Recorded data:
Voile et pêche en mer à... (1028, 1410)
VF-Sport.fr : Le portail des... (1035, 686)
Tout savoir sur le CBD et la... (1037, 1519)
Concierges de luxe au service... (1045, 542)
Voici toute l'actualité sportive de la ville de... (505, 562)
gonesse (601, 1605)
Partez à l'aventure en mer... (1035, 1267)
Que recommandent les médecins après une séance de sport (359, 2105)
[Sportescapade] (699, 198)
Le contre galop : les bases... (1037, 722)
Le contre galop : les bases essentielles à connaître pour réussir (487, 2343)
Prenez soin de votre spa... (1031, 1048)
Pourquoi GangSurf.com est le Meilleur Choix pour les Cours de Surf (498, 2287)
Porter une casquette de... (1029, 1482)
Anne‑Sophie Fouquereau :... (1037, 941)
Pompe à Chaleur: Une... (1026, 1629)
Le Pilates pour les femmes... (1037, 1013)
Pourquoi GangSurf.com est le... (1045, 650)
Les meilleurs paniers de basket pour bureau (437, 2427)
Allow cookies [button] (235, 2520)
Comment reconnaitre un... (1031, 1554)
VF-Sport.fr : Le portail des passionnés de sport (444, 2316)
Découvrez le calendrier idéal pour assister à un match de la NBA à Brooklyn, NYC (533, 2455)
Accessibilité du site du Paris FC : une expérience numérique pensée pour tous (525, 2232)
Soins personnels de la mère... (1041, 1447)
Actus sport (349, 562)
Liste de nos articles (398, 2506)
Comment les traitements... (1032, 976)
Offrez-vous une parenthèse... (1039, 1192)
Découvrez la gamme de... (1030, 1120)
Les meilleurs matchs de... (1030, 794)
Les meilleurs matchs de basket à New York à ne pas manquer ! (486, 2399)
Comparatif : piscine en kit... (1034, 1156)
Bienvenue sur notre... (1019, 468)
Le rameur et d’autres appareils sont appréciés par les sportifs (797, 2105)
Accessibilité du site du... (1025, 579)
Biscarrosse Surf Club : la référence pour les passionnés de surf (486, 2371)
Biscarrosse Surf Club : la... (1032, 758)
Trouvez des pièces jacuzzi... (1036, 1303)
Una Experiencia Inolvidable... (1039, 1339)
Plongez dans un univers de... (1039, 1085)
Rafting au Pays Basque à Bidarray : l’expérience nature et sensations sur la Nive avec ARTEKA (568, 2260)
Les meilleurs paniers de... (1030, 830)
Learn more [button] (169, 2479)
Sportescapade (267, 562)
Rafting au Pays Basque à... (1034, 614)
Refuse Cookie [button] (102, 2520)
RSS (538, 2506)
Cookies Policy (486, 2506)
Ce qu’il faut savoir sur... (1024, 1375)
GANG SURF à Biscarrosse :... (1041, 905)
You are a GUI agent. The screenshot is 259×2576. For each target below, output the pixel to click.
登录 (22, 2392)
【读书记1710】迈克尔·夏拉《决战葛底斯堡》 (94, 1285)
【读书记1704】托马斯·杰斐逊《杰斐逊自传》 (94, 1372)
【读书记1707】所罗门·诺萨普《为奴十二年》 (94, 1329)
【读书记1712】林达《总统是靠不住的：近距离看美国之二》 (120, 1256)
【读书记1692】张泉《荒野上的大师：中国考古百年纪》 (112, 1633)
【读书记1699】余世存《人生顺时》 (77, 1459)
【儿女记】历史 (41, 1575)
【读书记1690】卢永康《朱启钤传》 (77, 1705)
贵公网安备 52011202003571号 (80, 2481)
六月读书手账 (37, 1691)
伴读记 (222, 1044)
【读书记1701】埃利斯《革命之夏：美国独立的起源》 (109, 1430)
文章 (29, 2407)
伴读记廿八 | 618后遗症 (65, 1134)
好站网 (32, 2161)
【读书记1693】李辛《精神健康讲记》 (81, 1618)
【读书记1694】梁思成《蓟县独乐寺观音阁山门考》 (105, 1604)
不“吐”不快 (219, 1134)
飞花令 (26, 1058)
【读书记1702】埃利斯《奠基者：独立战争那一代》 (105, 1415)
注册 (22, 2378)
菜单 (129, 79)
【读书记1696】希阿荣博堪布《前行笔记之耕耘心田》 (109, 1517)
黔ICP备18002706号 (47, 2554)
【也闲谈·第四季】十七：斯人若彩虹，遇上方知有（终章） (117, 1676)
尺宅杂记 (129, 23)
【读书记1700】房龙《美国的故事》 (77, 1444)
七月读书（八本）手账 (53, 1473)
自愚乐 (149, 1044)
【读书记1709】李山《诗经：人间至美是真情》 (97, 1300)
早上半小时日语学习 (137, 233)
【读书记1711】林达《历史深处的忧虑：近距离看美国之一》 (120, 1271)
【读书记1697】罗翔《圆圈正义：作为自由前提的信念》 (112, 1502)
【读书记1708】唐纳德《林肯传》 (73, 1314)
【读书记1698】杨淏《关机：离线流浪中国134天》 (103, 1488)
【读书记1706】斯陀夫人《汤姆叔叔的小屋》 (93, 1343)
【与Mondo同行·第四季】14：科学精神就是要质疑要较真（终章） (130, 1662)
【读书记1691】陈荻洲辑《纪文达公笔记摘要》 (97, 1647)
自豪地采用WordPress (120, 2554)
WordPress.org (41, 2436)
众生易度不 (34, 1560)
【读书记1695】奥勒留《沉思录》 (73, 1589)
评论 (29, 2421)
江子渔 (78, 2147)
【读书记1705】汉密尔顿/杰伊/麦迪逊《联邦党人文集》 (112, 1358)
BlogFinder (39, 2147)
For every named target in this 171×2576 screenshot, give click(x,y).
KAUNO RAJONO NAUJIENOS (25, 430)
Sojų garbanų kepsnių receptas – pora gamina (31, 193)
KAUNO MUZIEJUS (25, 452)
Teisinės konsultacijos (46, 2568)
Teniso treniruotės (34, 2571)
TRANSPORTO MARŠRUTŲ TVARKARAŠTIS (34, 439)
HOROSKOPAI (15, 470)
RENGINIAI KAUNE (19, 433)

▶ ACTION ITEM
Copy down each line in the entries that has the word "meilleurs".

▶ WRITTEN SOLUTION
Les meilleurs paniers de basket pour bureau (437, 2427)
Les meilleurs matchs de... (1030, 794)
Les meilleurs matchs de basket à New York à ne pas manquer ! (486, 2399)
Les meilleurs paniers de... (1030, 830)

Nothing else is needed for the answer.